Am Freitag hat ein ehemaliger KSK-Kommandeur am Landgericht Tübingen ausgesagt. Er soll Soldaten erlaubt haben, mutmaßlich gestohlene Munition anonym und straffrei zurückzugeben. 

Am Freitag äußerte sich der ehemalige KSK-Kommandeur Markus Kreitmayr vor dem Landgericht in Tübingen. Die Staatsanwaltschaft wirft ihm "unterlassene Mitwirkung bei Strafverfahren vor" - eine Tat, ähnlich wie Strafvereitelung. Der Hintergrund: Bei einer Inventur im Jahr 2019 waren im KSK-Munitionslager in Calw erhebliche Fehlbestände entdeckt worden. Um genauer zu sein: Munition im Wert von 28.000 Euro fehlte.

Dies sei dem damaligen Brigadegeneral Markus Kreitmayr bekannt gewesen, so die Staatsanwaltschaft. Die festgestellten Fehler in den Munitionsbüchern beim Komando Spezialkräfte (KSK) schlug im politischen Berlin damals ein wie eine Bombe. Erfasst wurden mehrere zehntausend Schuss zu wenig und teils auch zu viel, überdies war zunächst kiloweise Sprengstoff vermisst worden. Die Munitionsaffäre beim der Eliteeinheit der Bundeswehr beschäftigte die Bundespolitik wochenlang.  

Kreitmayr: "Ich hatte keine konkreten Anhaltspunkte für Straftaten" 
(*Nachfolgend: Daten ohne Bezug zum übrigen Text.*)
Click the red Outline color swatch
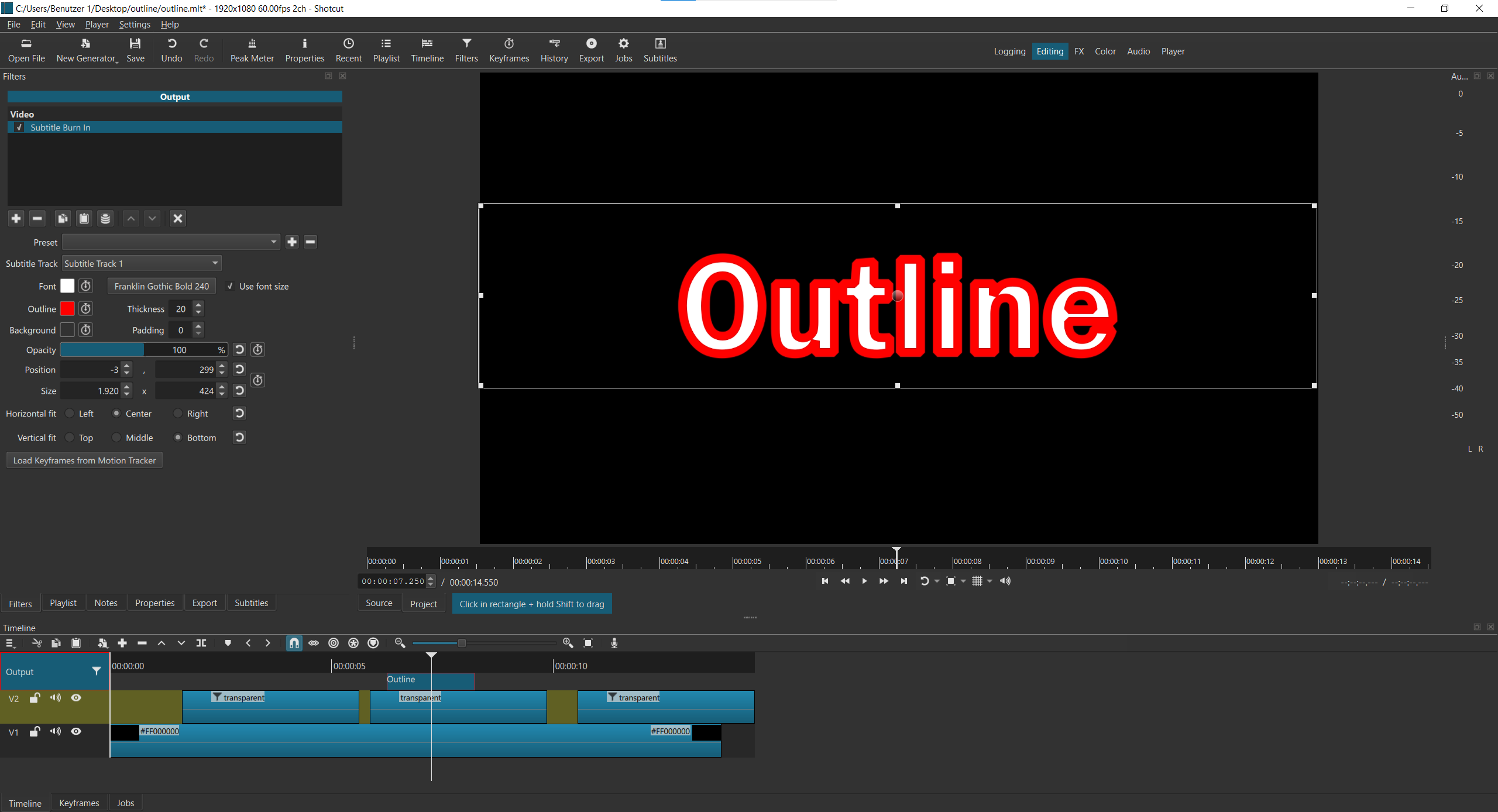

Vor Gericht äußerte sich der 55-Jährige am Freitag ausführlich. Offenbar habe es große Schlampereien bei der Buchhaltung gegeben, so Kreitmayr zur Inventur im Dezember 2019 und der verschwundenen Munition. Er habe damals entschieden, die Fehlbestände nicht direkt zu melden, weil er keine konkreten Anhaltspunkte für Straftaten gehabt habe. Ihm sei bewusst gewesen, dass er sich dabei in einem rechtlichen Graubereich befunden habe.

Es habe im Anschluss an die Inventur Begehungen des KSK-Geländes in Calw gegeben, allerdings hätte man keine persönlichen Spinte durchsucht. Er habe außerdem ein Rückgabeverfahren angeordnet, bei dem die Soldaten straffrei und anonym Munition zurückgeben konnten. Dabei sei mehr Munition zurückgegeben worden, als offiziell gefehlt hatte. Damit habe er verhindern wollen, dass die Munition in falsche Hände gerät und zur Gefahr für Dritte werde. Mehrmals betonte Kreitmayr, er habe nie von einer "Amnestie" für die Soldaten gesprochen. Bei entsprechenden Hinweisen hätte er anders gehandelt, so der Brigadegeneral. Demnach ging er von einer Fehllagerung der Munition oder Mängeln bei Inventuren in der Vergangenheit aus.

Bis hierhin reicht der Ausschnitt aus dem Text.